For some reason Emma has had a rough time sleeping through the night last week, and she woke up at least 3 times to come and tell me about it. The first time I was still awake, so it wasn't so bad. She'd had a dream that a giant marshmallow came to sleep with her and she was scared by that. I let her cuddle with me in bed for a bit and off we went to put her back to sleep with wishes of pleasant dreams of princesses and chocolate. (handled that one pretty good-pat, pat on the back)
Until the next night.....
It was about 2 or 3 in the morning, I am sleeping away, dreaming of princesses,( or maybe princes) and chocolate, I suddenly feel like someone is watching me so I open one eye, slowly.

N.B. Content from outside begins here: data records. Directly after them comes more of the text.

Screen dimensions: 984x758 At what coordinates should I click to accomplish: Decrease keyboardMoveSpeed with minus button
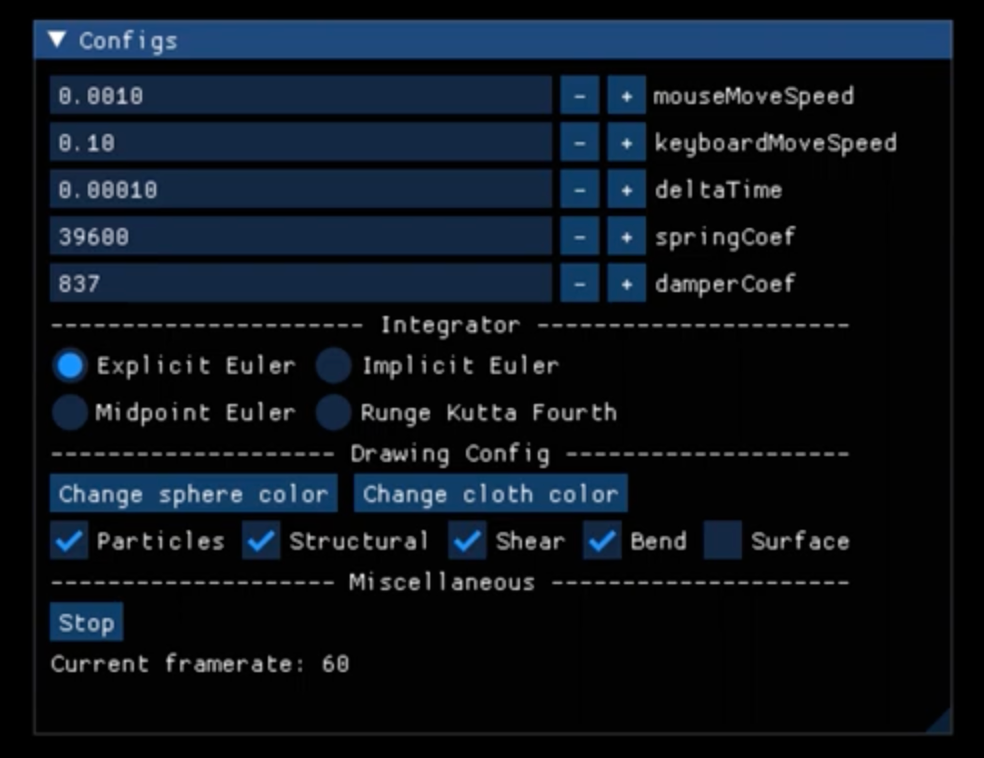(x=579, y=143)
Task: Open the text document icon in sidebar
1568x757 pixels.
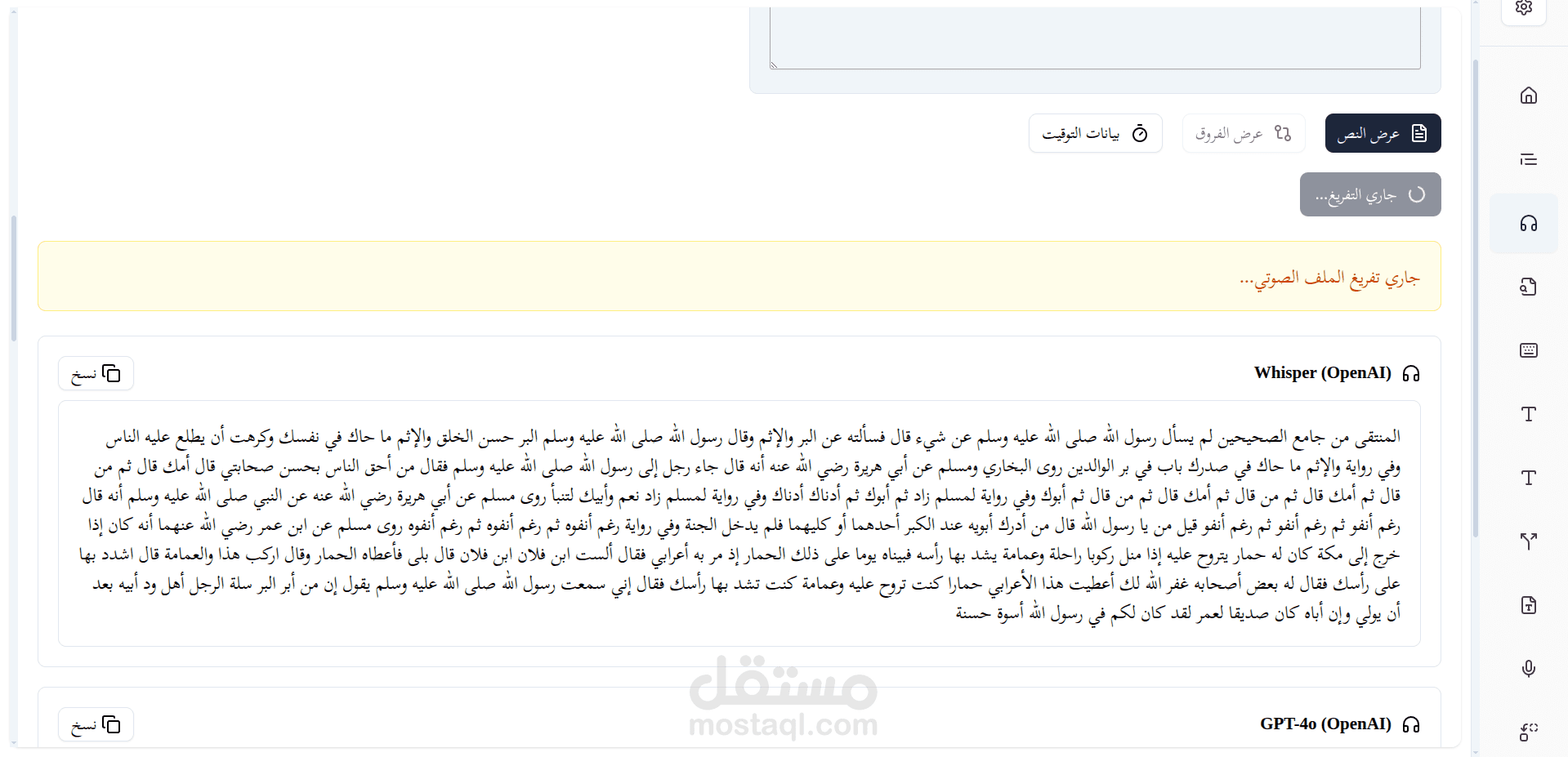Action: (1528, 605)
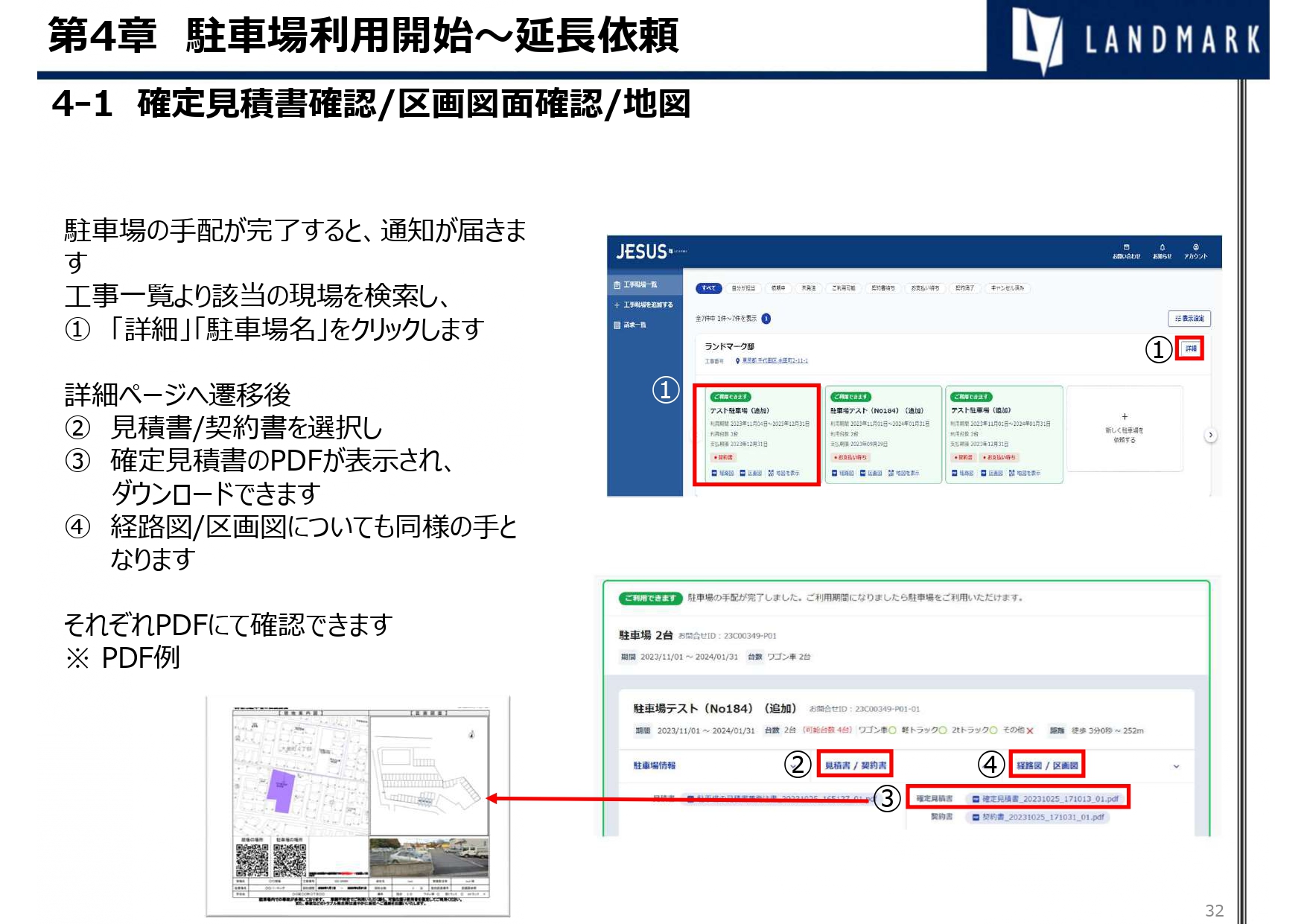
Task: Switch to the 経路図 / 区画図 tab
Action: (1047, 765)
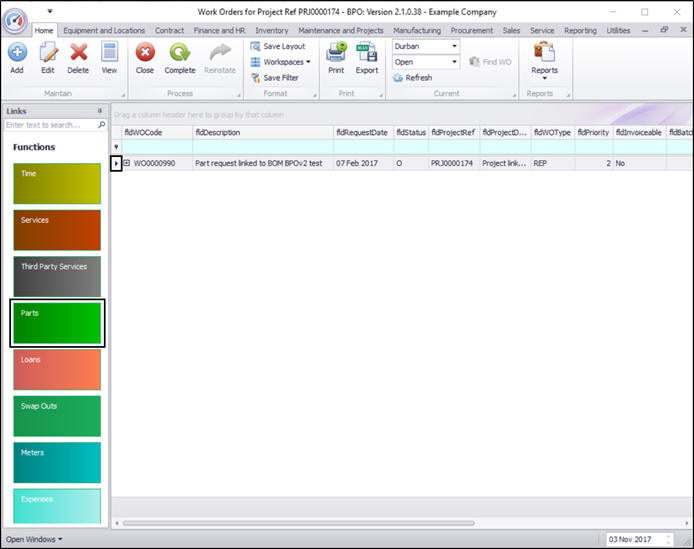Click the Links search text field
This screenshot has height=549, width=694.
51,125
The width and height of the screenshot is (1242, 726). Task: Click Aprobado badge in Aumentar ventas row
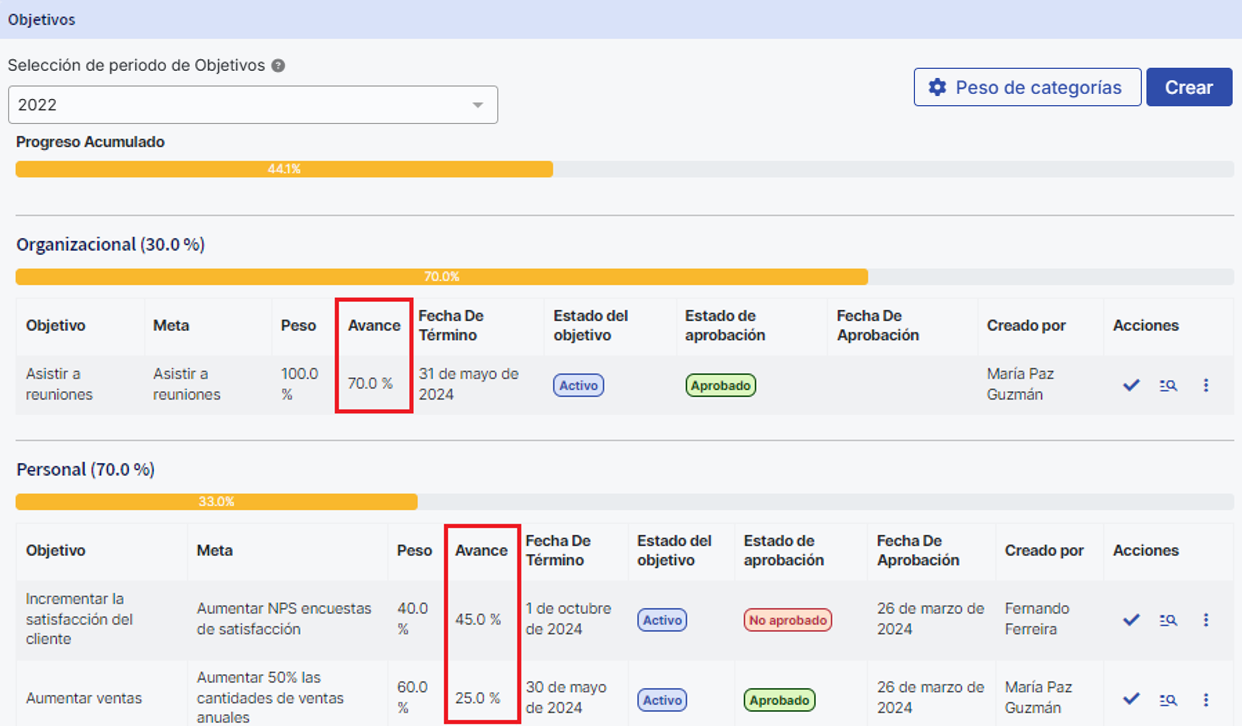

I jump right up trying to get my heart back out of my throat, and to breath so I don't bring on a stroke! Emma is standing right at my face, staring, hands crossed in front of her, not saying a word. She looked just like that girl from the movie The Ring, you know the one that crawls out of the well. Yeah, so not only am I trying not to have a stroke I'm trying not to pee myself, or hit my kid in "self-defence"!
"WHAT IS YOUR PROBLEM, don't sneak up on me like that, I just about punched you in the face!" (good one Catharine....)

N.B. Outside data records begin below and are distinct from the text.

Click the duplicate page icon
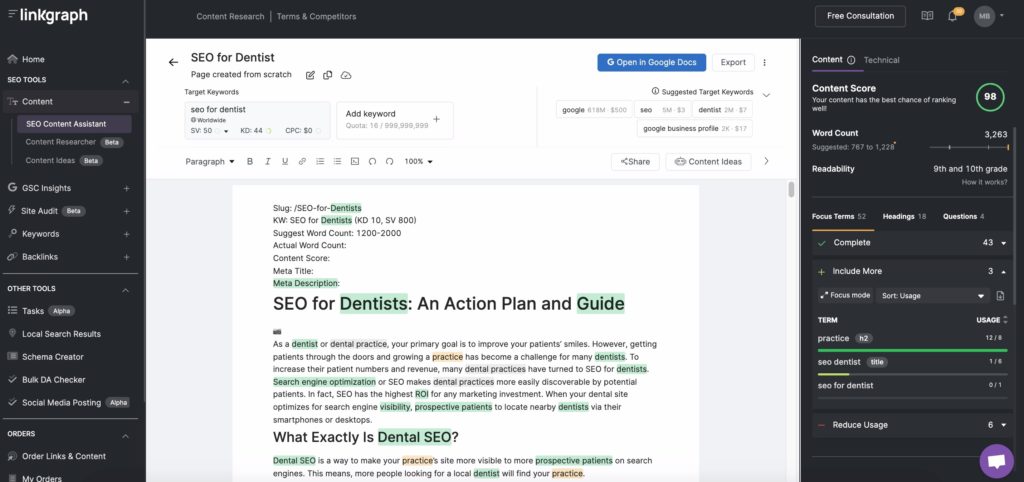Image resolution: width=1024 pixels, height=482 pixels. (328, 75)
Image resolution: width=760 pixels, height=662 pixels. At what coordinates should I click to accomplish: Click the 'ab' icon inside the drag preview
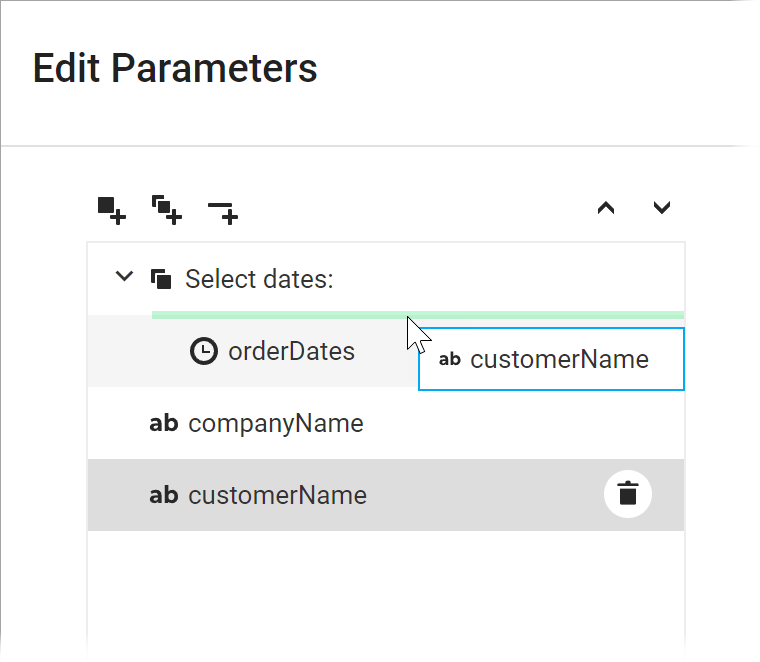pos(450,359)
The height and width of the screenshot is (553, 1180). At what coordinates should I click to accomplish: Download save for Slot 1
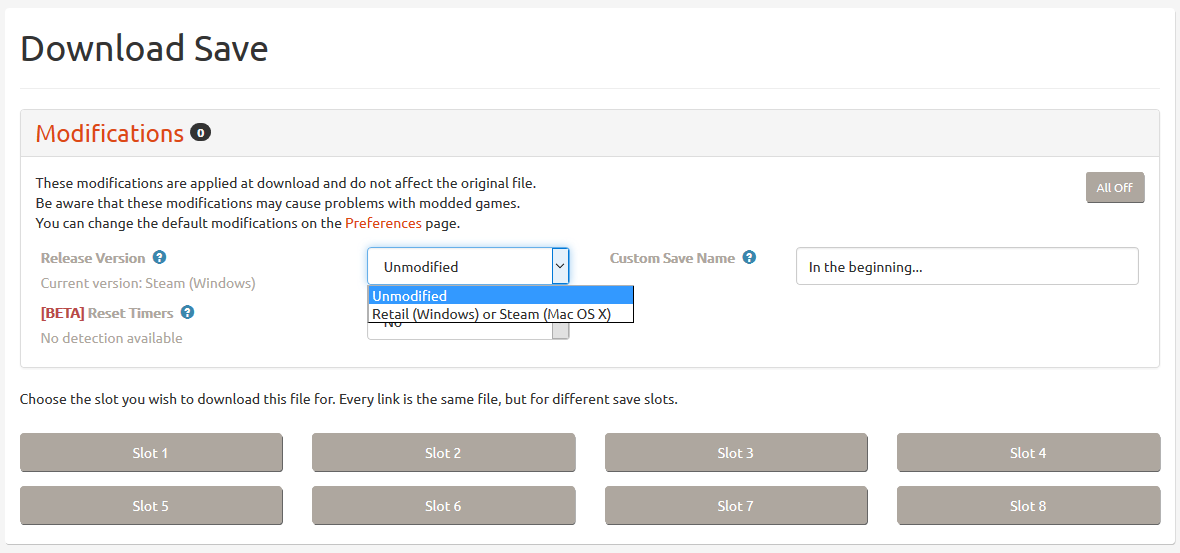tap(151, 453)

"I mean, what's wrong, why are you up?"
Tears start now, (yup, good one) "I had a bad dream and now you said you were gonna punch me in the face!" WWHHHHHAAAAAAAA.......... (oh geez......)
"NO, NO, NO.....I didn't mean that, you just scared me because I was sleeping and didn't expect you there! Sorry Emma......What was your dream about?"

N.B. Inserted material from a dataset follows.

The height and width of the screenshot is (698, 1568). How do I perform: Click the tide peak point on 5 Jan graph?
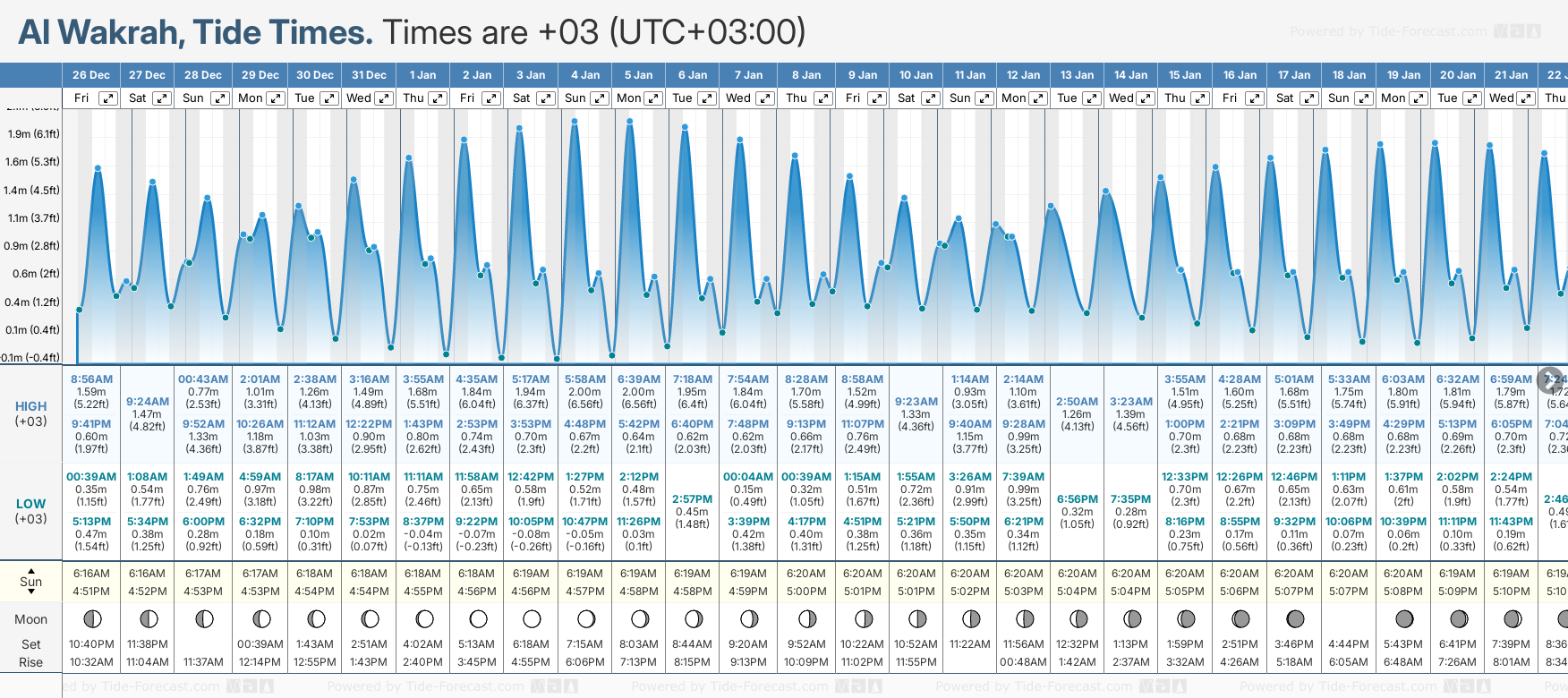(x=630, y=121)
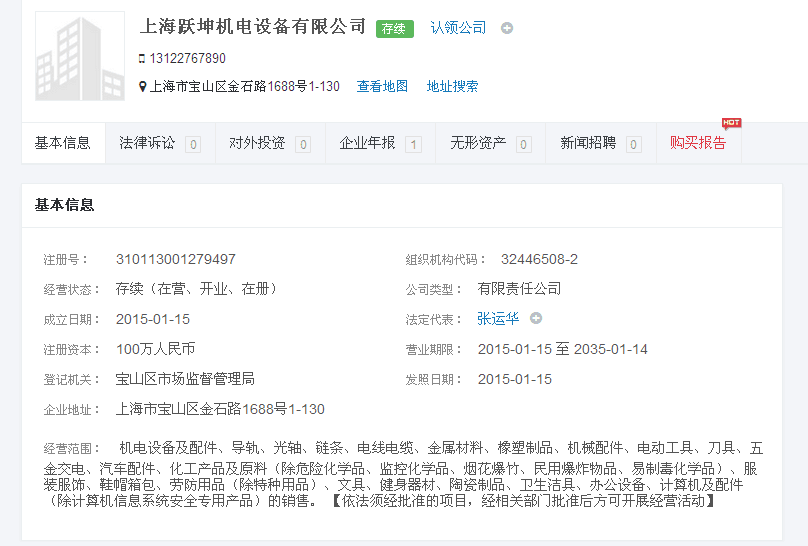The width and height of the screenshot is (808, 546).
Task: Click the plus icon beside 张运华
Action: click(536, 319)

"My shoe broke and a train went by me really fast."
"Did the train hit you?"
"NO! Could it hit me?!!!" (oh geez.....) Nice. Now I'm adding to it.....
"Okay well the good news is you woke up, now for even better news, I'll put you back to bed and you can dream of princesses and chocolate. And next time you need to wake me up, maybe announce yourself softly and poke me in the arm instead of just staring at me, and hopefully you won't get hurt."
I tried my best to go back to sleep but all I could think of is when she goes to school she 's going to tell her teacher that I was going to punch her in the face!!!! And then how about the time when she asked if she could eat lunch and I said, "Hang on, I'm checking Facebook!" Great, now her teacher thinks I don't feed her, because I am addicted to social networking. Or when I was brushing her hair in a hurry and it was being pulled and she cried and said, "Stop brushing so fast Mommy you're hurting my feelings." And I said, "Seriously? Get used to it, being a girl is hard!" I'm surprised I haven't been called in to have a "meeting" at school to see how things are going at home!
I know I'm not alone, and as much as we make mistakes that may lead them to a therapist we won't be far behind in our own sessions or just simply self medicating for things they've said and done to us.
I have two favourites so far.... when Emma was about 3ish, we were at the video store in town and she was over looking at the movie covers in the comedy section, when she comes across a picture of a woman's cleavage, it was rather large yet clothed and she yells, "Hey Mom! Check out the nipples on her!" Clear as day, and EVERYONE heard. (sigh). And another is when my girlfriend was out with her nine year old son and we were watching a stand up comedy DVD and the comedian says the word "sex", and without missing a beat her son says, "Hey mom, that's what you need to do with Dad!" She tried her best to shush him, but I am not mature enough to just ignore that, and so I pretty much lost it with laughter, and snorts and tears!
I pray my moments in lack of judgement don't have a permanent impact on my kids little minds, and that they come out of their childhood productive members of society. And I pray that I come out of raising them, sober, and with many, many blog entries to read at their weddings!